Wednesday, August 14, 2013

Checking Off an 8-Inch Item from My Bucket List

Sometimes life diverts us from our goals, but if we don’t ever set them, we risk reaching the finish line in life without having met any of them.

To me, a Bucket List isn’t a simple list of things you want to achieve in life, like completing one’s education or career goals.  I once gave a talk to a room full of folks & pointed out that “If we are lucky, very lucky, what’s going to happen to us is that we are going to get old, get sick & then die.”

If that’s my best scenario, I want to make sure that I approach my end with gusto, & I’ve left instructions that my headstone is to be inscribed “No Regrets.”  As I completed my seventh decade (count them; it means I'm not 80 for another 9+ years), BucketListing has become a big deal to me.  I enjoy contemplating what should be on my list, and researching new opportunities to have once-in-a-lifetime travels, as well as planning some repeat experiences.  No, you can't go to Paris for macaroons too many times!

I’ve already checked off a number of items on my own Bucket List, which contains both small & large goals, experiences that challenge and satisfy, and in some cases, terrify me (I’ll talk about shark diving some other time).  Sailing from Newport Beach, California North Carolina--yes, we took the shortcut through the Panama Canal--was a lovely years-long journey I shared with my late husband, Rocket Man, & I’ll never regret devoting several years to checking that item off our mutual Bucket List.  I wouldn’t sell my cherished memories of those years on Yankee Rogue, our Fantasia cutter-rigged sloop, for any amount of money.

An item I checked off my Bucket List last year was a simple, but long-held, dream.  I wanted to learn to use a lathe and make myself a wooden bowl, & I finally did just that.  When I was growing up, girls didn’t even know they could want to do woodworking. My father was an accomplished weekend woodworker, but more than half a century ago neither one of us realized that was something he could teach me.

 
Photo courtesy of Jeff Aydelette
It was long after retirement I bought my first power tool bigger than a Dremel.  It was a stunningly gorgeous German-made Hegner scrollsaw, the sight of which still makes my heart go pitter-pat. I t was a running joke in my marriage that my husband always referred to it as “that saw you won’t tell me how much it cost,” but after that I started getting the best gifts ever--a huge bandsaw, a dual disc/belt sander, & best of all, a floor model drill press.  Oh, and Forstner bits fit for the finest Christmas stocking!  I repeatedly told my Rocket Man that he was lucky indeed to have wed a woman who didn’t like champagne, didn’t wear jewelry, was allergic to fur, and asked for power tools for Christmas.

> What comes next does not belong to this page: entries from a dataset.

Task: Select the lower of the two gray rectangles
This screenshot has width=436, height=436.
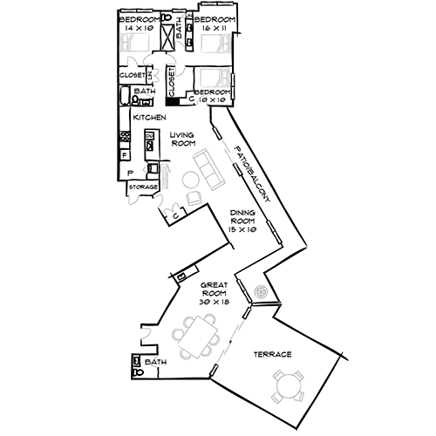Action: tap(215, 78)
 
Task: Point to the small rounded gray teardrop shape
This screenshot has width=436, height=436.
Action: tap(261, 288)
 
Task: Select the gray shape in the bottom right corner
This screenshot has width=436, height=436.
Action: tap(283, 384)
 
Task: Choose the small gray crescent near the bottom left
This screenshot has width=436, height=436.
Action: tap(156, 362)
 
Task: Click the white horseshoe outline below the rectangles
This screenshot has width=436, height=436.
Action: tap(205, 102)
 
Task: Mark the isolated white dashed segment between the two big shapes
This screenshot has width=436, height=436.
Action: tap(275, 231)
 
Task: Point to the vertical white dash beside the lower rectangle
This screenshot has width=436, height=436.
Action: tap(234, 85)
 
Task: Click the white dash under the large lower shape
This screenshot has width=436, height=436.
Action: tap(214, 370)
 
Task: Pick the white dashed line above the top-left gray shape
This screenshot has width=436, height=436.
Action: tap(136, 11)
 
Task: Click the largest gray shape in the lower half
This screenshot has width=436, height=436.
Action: tap(209, 336)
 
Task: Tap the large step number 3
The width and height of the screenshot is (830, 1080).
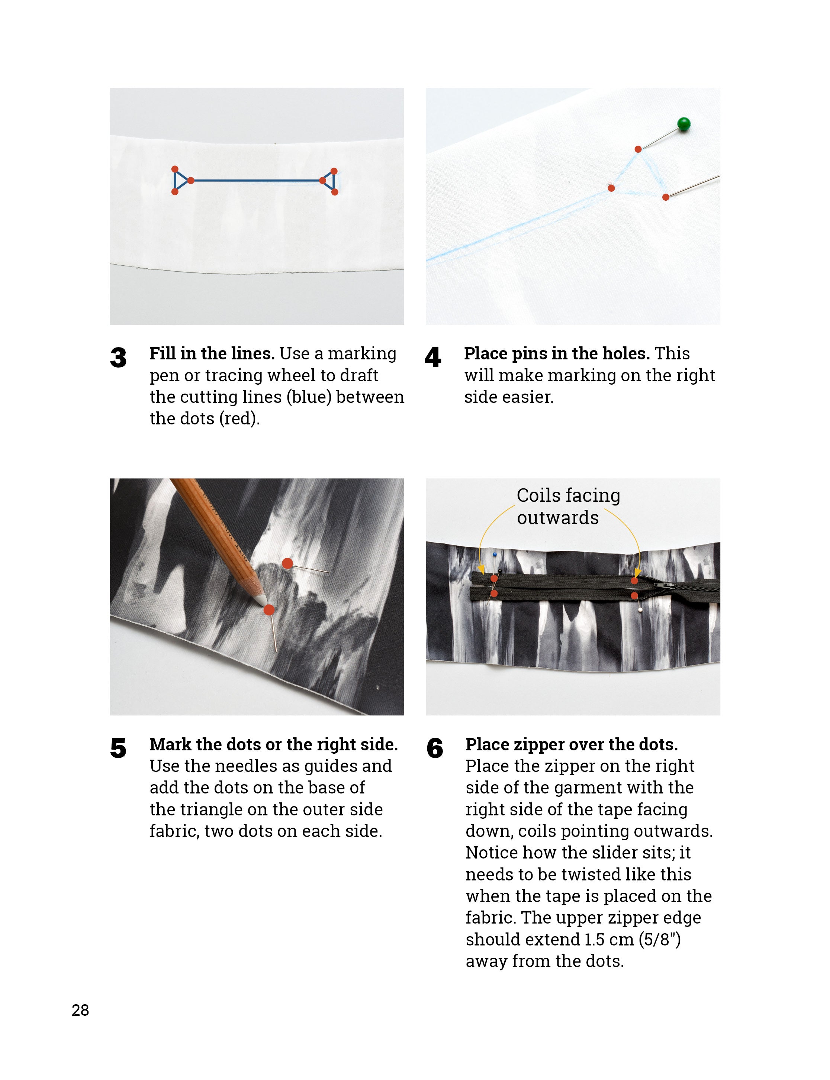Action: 118,358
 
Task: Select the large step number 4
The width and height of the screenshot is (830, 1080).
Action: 433,358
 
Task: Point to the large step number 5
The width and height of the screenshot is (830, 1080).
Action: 118,748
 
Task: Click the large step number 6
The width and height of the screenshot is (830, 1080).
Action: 435,748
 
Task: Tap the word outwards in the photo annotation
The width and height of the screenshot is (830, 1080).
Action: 557,518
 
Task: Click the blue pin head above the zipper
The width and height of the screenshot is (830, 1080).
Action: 495,555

However, the one tool that eluded me was a wood lathe. I had actually bought one for myself, but before I could even remove it from the box, Hurricane Isabel destroyed it in 2003.  Other life circumstances intervened, and until last year I wasn’t able to replace it.

I like to do research, so I have read books and watched videos on woodturning, and took an introductory class on using a lathe. Then  I had the opportunity to take a one-day class from a master woodturner who was visiting Chapel Hill. I even booked a hotel for the prior evening so I wouldn’t risk missing even a minute of class time by having to commute so far.  I didn’t have my own woodturning tools, but the owner of the shop where the class was held kindly lent me tools and taught me how to sharpen them. I was even invited back for a lesson on how to make most of my own tools.

I left late that lovely spring afternoon with an imperfect, but immediately beloved, bowl made from a chunk of Red Maple. Although I technically checked off using a lathe to make a wooden bowl from my Bucket List, I also carried home with me a passion for learning to make all sorts of items with a lathe. A real bonus was meeting other folks who share my love of sawdust.

Not everyone appreciates my simple 8-inch bowl. When I tried to show it off to a grown granddaughter her response was “And it took you all day to make that?”  No dear, it took me 69-1/2 years to create that sweetly proportioned bowl.  However, the next one won’t take nearly so long.